[Word and item position data]

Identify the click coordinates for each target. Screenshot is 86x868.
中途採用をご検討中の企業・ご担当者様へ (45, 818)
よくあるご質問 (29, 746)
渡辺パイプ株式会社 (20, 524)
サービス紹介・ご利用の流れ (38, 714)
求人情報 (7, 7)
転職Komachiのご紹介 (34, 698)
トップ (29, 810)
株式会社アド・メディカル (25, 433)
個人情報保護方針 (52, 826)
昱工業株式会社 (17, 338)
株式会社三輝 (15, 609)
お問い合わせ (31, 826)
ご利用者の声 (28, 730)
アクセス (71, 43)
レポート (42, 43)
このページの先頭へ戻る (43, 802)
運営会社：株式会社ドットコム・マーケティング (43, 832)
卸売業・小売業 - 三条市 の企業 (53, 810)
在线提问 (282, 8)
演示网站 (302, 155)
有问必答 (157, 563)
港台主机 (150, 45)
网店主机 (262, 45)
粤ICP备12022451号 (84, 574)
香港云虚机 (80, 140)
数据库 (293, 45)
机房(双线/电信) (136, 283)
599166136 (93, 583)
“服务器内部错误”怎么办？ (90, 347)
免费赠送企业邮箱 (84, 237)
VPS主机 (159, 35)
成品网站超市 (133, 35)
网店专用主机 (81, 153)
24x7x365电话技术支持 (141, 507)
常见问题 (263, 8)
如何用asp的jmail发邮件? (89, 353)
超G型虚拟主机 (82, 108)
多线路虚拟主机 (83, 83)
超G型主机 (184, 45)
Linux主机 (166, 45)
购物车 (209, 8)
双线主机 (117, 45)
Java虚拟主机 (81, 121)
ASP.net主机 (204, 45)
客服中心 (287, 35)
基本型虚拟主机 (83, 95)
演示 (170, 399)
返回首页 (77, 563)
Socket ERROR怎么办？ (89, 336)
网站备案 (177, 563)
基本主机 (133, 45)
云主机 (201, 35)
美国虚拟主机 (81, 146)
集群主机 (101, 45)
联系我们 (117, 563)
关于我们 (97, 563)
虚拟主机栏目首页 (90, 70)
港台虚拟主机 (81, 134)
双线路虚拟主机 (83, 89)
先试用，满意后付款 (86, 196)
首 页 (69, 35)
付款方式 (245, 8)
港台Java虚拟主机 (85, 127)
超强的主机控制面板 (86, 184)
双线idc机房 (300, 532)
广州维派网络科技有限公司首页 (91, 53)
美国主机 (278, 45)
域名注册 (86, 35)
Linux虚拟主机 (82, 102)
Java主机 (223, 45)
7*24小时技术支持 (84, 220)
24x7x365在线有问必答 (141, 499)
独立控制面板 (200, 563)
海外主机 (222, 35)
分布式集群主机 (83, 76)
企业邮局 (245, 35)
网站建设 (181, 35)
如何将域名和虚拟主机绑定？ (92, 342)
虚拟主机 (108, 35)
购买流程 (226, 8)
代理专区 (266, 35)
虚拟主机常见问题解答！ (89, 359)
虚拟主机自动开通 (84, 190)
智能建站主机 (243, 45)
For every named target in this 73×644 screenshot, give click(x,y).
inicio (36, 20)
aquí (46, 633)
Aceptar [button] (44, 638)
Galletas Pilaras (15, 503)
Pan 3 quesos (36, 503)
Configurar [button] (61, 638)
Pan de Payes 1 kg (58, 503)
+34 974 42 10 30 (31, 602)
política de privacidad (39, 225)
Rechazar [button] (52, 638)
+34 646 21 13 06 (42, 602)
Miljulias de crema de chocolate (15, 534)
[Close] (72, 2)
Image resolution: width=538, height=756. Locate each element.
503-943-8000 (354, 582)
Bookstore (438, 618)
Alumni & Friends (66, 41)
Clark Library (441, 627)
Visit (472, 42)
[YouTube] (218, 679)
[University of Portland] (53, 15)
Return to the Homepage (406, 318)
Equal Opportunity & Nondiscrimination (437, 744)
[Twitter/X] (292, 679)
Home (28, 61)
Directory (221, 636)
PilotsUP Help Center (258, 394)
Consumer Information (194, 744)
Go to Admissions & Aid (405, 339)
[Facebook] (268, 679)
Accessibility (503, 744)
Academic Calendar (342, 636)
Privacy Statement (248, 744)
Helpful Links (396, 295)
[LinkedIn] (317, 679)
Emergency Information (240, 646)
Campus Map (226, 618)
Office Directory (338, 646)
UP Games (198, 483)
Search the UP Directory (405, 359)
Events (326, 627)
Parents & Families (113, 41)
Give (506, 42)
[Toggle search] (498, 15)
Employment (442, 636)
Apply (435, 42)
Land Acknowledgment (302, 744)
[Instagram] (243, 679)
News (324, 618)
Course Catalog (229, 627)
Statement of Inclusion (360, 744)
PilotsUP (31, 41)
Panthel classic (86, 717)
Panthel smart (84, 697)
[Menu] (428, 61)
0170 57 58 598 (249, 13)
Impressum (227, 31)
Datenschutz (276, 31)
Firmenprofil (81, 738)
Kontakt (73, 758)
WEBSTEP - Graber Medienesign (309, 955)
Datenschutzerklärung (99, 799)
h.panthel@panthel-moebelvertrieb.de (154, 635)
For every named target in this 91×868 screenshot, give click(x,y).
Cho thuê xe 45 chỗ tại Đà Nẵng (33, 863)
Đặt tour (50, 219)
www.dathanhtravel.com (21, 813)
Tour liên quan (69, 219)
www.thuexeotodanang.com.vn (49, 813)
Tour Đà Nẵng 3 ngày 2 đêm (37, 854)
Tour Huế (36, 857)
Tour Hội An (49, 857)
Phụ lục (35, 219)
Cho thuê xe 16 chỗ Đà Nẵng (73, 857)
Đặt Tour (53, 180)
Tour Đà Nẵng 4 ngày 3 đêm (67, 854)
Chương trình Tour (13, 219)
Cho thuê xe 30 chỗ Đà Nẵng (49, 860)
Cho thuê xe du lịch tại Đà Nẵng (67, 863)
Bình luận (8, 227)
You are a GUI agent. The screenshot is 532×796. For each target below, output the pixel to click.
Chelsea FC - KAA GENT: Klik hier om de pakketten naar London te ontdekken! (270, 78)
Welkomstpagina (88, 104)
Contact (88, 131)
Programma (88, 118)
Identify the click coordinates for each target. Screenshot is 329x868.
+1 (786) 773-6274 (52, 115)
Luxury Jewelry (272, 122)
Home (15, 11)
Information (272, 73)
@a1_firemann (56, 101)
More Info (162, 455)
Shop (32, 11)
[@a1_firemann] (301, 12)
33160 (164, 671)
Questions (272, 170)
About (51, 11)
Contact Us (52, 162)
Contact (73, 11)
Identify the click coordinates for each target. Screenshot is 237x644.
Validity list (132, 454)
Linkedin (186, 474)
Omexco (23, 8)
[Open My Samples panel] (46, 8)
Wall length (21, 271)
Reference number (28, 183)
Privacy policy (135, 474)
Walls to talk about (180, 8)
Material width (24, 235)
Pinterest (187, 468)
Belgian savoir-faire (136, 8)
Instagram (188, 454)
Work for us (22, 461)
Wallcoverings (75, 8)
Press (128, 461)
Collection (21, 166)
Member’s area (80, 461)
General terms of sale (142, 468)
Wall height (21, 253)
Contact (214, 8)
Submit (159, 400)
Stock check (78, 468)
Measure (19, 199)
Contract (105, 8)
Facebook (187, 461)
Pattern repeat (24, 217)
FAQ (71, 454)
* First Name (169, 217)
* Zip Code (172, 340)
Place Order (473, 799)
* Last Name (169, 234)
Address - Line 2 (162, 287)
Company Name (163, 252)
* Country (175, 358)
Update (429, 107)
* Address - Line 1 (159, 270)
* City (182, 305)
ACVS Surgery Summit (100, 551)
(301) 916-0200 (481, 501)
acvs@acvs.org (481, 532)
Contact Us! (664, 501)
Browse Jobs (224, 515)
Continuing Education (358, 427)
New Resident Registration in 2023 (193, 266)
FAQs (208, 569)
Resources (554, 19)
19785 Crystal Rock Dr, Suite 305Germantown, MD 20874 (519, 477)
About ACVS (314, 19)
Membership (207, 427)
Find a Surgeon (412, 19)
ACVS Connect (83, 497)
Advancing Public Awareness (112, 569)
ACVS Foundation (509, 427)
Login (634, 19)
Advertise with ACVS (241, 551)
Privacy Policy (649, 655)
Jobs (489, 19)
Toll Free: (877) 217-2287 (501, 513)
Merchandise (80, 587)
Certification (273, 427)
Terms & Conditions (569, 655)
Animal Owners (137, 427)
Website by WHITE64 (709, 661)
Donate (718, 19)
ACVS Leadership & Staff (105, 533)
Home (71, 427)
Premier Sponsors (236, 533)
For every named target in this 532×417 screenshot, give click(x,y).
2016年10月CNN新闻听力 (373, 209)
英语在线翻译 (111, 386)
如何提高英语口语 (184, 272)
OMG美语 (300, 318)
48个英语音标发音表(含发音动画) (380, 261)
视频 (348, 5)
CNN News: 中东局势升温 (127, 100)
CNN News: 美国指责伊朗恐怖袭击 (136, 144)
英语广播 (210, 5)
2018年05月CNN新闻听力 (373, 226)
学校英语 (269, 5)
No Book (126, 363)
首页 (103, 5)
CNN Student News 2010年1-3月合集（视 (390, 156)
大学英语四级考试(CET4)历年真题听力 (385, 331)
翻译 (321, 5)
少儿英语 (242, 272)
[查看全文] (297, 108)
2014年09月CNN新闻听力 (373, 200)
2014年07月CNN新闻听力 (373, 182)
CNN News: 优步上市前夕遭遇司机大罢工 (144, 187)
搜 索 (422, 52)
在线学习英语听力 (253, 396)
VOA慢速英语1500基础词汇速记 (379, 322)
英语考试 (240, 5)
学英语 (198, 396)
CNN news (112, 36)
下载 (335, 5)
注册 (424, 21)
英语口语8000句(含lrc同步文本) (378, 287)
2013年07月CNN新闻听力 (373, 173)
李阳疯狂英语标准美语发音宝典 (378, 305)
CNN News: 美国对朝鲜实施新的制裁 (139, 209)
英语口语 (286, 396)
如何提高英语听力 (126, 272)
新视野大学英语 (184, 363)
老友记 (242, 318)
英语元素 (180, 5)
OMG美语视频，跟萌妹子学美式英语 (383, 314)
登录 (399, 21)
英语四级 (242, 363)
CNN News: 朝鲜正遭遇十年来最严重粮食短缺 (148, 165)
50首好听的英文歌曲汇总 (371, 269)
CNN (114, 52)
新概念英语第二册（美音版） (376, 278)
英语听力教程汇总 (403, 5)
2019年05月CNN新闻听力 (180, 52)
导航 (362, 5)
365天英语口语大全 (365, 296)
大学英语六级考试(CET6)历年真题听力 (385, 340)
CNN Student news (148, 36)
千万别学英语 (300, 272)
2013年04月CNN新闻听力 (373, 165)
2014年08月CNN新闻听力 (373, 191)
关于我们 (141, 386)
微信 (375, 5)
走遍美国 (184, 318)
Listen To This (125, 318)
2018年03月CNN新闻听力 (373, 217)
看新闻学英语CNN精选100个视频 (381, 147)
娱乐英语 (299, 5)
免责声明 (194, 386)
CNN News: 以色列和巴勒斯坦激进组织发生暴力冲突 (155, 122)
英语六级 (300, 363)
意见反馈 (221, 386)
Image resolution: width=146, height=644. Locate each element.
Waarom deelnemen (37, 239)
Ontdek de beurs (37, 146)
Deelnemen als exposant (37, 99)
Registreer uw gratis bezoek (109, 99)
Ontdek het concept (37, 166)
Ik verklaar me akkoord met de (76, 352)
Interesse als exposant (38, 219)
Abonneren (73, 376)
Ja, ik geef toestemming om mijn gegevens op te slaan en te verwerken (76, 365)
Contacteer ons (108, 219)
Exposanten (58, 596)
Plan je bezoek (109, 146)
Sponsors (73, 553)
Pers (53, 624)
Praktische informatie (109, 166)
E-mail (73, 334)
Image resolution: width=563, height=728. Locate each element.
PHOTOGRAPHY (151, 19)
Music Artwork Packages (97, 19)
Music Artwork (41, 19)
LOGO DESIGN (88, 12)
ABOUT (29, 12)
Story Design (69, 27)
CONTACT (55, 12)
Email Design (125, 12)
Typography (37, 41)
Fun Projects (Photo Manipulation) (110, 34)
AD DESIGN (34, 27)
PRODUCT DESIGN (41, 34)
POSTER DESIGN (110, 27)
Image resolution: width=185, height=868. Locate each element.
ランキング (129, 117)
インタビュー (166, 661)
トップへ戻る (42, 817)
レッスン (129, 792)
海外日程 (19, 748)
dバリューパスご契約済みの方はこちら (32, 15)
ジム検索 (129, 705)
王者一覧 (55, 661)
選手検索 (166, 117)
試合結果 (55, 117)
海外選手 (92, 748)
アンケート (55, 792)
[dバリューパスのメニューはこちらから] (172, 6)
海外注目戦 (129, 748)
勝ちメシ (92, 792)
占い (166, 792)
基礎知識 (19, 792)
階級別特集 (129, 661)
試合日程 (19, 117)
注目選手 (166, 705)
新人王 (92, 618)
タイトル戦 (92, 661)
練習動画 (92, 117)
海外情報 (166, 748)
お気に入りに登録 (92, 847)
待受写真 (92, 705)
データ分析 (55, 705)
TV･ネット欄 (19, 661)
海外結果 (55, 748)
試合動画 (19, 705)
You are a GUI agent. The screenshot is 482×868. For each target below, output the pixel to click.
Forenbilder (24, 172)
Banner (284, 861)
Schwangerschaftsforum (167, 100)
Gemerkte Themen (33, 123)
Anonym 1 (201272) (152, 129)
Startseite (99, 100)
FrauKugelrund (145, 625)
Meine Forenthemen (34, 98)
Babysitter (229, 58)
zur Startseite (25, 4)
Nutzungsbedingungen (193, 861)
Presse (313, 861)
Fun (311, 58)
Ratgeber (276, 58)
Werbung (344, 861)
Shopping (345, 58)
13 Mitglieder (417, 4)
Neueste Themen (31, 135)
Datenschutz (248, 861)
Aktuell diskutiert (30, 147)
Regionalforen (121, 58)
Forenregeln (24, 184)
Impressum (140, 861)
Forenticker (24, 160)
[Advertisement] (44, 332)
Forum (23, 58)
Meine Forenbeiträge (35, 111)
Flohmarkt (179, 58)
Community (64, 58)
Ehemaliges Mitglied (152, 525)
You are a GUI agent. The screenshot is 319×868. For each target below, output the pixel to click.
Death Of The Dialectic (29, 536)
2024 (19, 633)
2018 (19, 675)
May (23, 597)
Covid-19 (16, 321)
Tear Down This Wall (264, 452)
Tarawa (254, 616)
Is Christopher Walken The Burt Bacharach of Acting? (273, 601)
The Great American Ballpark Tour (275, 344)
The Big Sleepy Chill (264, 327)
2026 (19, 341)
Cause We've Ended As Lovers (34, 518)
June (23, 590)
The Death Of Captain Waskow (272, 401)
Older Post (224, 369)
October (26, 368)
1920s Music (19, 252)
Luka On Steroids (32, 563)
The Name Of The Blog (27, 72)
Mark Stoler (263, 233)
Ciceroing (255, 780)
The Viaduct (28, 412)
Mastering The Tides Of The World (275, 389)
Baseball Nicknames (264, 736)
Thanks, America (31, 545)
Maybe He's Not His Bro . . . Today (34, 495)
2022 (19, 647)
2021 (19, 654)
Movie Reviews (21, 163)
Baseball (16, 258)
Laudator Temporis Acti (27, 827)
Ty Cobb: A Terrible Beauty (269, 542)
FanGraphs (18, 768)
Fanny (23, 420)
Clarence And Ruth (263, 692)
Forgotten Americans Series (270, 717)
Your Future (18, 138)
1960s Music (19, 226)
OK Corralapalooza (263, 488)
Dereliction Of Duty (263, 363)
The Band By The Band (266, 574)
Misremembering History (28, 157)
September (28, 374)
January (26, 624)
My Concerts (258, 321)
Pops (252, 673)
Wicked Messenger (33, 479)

• _OBJECTIVE_
Quote verbatim the part of the material that opens with the line containing "2014年09月CNN新闻听力 (373, 200)" and closes with the line containing "OMG美语视频，跟萌妹子学美式英语 (383, 314)", including both of those lines.

• _RESULT OF THE TASK_
2014年09月CNN新闻听力 (373, 200)
2014年07月CNN新闻听力 (373, 182)
CNN News: 优步上市前夕遭遇司机大罢工 (144, 187)
搜 索 (422, 52)
在线学习英语听力 (253, 396)
VOA慢速英语1500基础词汇速记 (379, 322)
英语考试 (240, 5)
学英语 (198, 396)
CNN news (112, 36)
下载 (335, 5)
注册 (424, 21)
英语口语8000句(含lrc同步文本) (378, 287)
2013年07月CNN新闻听力 (373, 173)
李阳疯狂英语标准美语发音宝典 (378, 305)
CNN News: 美国对朝鲜实施新的制裁 (139, 209)
英语口语 (286, 396)
如何提高英语听力 (126, 272)
新视野大学英语 (184, 363)
老友记 (242, 318)
英语元素 (180, 5)
OMG美语视频，跟萌妹子学美式英语 (383, 314)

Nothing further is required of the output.